Son Dönemde Yapılan Bilimsel Çalışmalar

Az önce bahsetmiş olduğum acemilik döneminin ardından söz konusu hem yağ yakıp hem de kas geliştirme evresinin sekteye uğradığı, bu sürecin tecrübeli bireylerde sonuç vermeyeceği ve yalnızca amatörlerde, geçici olarak işe yarayacağı savunulmaktadır. Ancak bunun böyle olmadığını gösteren, son dönemlerde yapılan çok çarpıcı çalışmalar ve veriler mevcut.

Norveç Spor Bilimleri Okulu bünyesinde yapılan bir çalışmada araştırmacılar seçkin 24 sporcuyu iki gruba ayırdılar. İlk grup %20 kalori açığıyla beslenirken ikinci grup ise %30 kalori açığı ile beslendi. Her iki grup da aynı tip antrenman programlarını uygulayarak çalışmalarını sürdürdüler. %20 kalori açığı ile beslenen grup haftalık %0.7 kilo kaybı yaşarken %30 kalori açığı ile beslenen grup ise haftalık %1 kilo kaybına ulaştı. Çalışmanın sonunda %20 kalori açığı ile beslenen grup yaklaşık %8 yağ kaybederken %2 oranında da kas kütlelerini artırdılar. %30 kalori açığı ile beslenen grup ise yaklaşık %4 yağ kaybederken az miktarda da kas kaybettiler.

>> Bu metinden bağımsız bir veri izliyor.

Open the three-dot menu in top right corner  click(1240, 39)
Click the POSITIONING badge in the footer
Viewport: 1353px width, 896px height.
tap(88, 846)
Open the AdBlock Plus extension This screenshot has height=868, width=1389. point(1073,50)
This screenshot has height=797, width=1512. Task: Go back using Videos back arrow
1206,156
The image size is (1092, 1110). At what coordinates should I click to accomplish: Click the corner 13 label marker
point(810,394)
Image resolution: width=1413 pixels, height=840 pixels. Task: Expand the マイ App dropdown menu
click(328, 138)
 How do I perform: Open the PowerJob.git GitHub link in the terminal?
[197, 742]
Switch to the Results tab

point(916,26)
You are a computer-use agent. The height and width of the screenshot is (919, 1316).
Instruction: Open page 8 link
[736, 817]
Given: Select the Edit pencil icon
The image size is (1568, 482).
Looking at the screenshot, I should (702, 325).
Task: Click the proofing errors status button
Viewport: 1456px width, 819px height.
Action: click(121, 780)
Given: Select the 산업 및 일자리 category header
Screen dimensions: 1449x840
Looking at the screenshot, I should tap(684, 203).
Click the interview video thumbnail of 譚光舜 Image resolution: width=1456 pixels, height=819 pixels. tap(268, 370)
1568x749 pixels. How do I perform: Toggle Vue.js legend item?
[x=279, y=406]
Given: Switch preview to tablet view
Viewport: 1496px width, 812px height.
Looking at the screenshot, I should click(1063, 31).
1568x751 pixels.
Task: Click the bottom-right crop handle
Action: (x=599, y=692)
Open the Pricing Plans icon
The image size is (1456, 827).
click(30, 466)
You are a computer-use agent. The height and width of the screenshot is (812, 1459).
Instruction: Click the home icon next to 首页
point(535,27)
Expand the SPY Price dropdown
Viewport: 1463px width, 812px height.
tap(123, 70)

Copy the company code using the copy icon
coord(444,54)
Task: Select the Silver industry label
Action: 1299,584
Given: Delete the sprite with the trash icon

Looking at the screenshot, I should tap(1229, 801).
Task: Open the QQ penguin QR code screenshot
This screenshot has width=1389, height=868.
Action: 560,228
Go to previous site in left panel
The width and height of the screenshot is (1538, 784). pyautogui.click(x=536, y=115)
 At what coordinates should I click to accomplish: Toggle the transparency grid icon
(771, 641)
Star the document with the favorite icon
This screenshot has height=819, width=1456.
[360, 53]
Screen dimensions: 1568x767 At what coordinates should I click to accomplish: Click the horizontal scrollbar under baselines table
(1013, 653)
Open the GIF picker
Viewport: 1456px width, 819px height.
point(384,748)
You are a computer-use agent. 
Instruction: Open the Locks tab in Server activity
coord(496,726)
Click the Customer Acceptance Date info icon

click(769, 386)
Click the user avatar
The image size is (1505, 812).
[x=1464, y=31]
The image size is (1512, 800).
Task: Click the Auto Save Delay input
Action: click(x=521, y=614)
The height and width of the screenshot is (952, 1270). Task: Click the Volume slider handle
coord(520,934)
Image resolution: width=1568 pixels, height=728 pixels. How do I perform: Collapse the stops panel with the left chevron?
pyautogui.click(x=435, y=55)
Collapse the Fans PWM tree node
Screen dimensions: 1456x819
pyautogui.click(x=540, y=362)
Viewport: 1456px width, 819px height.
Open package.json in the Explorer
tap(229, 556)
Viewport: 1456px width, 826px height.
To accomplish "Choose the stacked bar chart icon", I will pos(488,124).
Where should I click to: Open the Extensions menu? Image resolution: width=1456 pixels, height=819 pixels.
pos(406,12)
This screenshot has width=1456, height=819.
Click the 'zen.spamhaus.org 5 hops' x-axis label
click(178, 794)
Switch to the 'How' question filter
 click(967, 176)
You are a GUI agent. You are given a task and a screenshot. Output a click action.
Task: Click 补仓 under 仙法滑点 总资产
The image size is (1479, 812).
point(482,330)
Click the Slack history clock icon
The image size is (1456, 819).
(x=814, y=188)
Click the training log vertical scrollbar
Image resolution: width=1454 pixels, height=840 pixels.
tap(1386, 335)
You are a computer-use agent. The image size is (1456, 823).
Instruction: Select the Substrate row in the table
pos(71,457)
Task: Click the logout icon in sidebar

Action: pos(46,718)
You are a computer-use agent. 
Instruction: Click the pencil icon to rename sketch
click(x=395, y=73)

Bu kez spora yeni başlayan bireyler arasında yapılan başka bir çalışmada ise yine iki grup oluşturuldu ve iki grup da %20 kalori açığı ile beslendiler kilo başına en az 1.5 gram protein aldılar ve bu sistemle birlikte aynı antrenmanları yapmaya devam ettiler. Fakat farklı olarak, birinci grup proteinlerinin en az %25'ini Casein proteinden, ikinci grup ise proteinlerinin en az %25'ini Whey proteinden aldılar. 12 hafta sonunda birinci grup 15 kilo yağ kaybedip 9 kilo kas kazanırken, ikinci grup ise 9 kilo yağ kaybederken 4 kilo kas kazandı. Başka bir değişle, Casein protein ile beslenen grup, Whey protein ile beslenen gruba nazaran daha fazla yağ kaybedip daha fazla kas kazandılar.

Sonuç Olarak

Eğer potansiyel sınırınıza ulaşmadıysanız ya da IFBB Pro, Olympia vb. değilseniz, spora ister yeni başlamış olun, ister tecrübeli olun, %20 kalori açığı oluşturarak ve kilo başına minimum 1.5-2 gram protein alarak, bununla birlikte kaliteli şekilde antrenmanlarınızı yapmaya devam ederek hem yağlarınızı yakıp, hem de kaslarınızı büyütmeye devam edebilirsiniz. Tabi ki gelişmişlik seviyeniz arttıkça süreç de aynı oranda yavaşlayacak ama devam edecek! Diyetinize ekleyeceğiniz Casein protein takviyesi de, bu sürecin sonunda çok daha mükemmel sonuçlar almanızı sağlayacak.